In his office
before going home, Jolley has calmed down considerably. He has had word from
the clockers that the track seemed to be unusually dull that morning; all the
works were on the slow side, even for horses that were being urged to run.
Considering the track condition, the work was not really much slower than he
had planned, just a tick or two of the stopwatch.
"Of course,
that first half bothered me," he says. "You don't want your horse to be
fighting like that; the main thing you want is to get him comfortable and
running nice and relaxed. When he's going so slow and trying to go faster,
you're always worried that the horse will hurt himself. But he didn't hurt
himself. And there's plenty of time left to work him fast, and you know he'll
work."
Thinking of the
future raises another problem. How can you work a horse like Honest Pleasure
fast without working him too fast? LeRoy Jolley says, mostly to himself,
"He's never really got away from his rider; he's never knocked himself out
in a workout. But he's always on the borderline; it's always a worry. And now
with these three big races coming up...."
Jolley is thinking
about the Triple Crown—the Kentucky Derby, the Preakness and the Belmont.

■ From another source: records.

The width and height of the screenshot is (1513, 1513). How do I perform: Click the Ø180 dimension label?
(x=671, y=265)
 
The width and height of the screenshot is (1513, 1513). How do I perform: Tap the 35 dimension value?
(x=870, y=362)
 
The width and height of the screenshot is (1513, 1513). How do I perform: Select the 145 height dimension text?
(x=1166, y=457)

"Those are three days in a horse's life that only come up once," he
says. "They're tough days. It's a grueling schedule. All that travel. Three
different racetracks, three different surfaces, three different distances. If
your horse is going to be at his best, you've got to give him every possible
advantage every day of his life. You can't afford to make a mistake."
But fretting over
a horse like Honest Pleasure has its compensations. The morning's tension
begins to give way. Jolley says, "One good thing, this horse never gives
anybody any problems, except that he wants to run so bad. He'll eat anything
you put in his feed tub. He'll drink any kind of water. He's never had anything
wrong with him, except that he bucked his shins when he broke his maiden last
year and once he had a cough and ran a little temperature for a couple of days.
As for his workouts, who knows? What a bad horse is struggling to do, a good
horse can do easily. Who knows how fast is too fast for him?"
Jolley ponders for
a moment and adds, "Naturally he's hard to rate right now. He grew a lot
over the winter; he stands over 16 hands now. And he got a lot broader and
stronger. Naturally, he came out wanting to sprint. But I think the way we've
been trying to rate him in the morning is beginning to take effect. And the
whole purpose of our racing schedule is to teach him to take it easy. We're
passing up the shorter races. He'll go a mile and an eighth in the Florida
Derby and again in the Blue Grass. He'll get a little tired in those races and
he'll begin to rate himself."
As it turned out,
Honest Pleasure went slower in the Florida Derby than in the Flamingo—six
furlongs in 1:10[3/5], the mile and an eighth in 1:47[4/5]. But his pace was
still dangerously fast. Only one horse in history, Kauai King in 1966, has ever
won the Kentucky Derby after going six furlongs under 1:11. Secretariat, in his
record-setting 1973 Derby, loafed the three-quarters in 1:13.
Will Honest
Pleasure ever really learn to rate himself? If he does, he may well turn out to
be the greatest and most successful racehorse of all time, better than
Secretariat, better than Man o' War. If not, he will have failed not for lack
of ability but because he was too proud a runner ever to do less than try his
very best every stride down the track.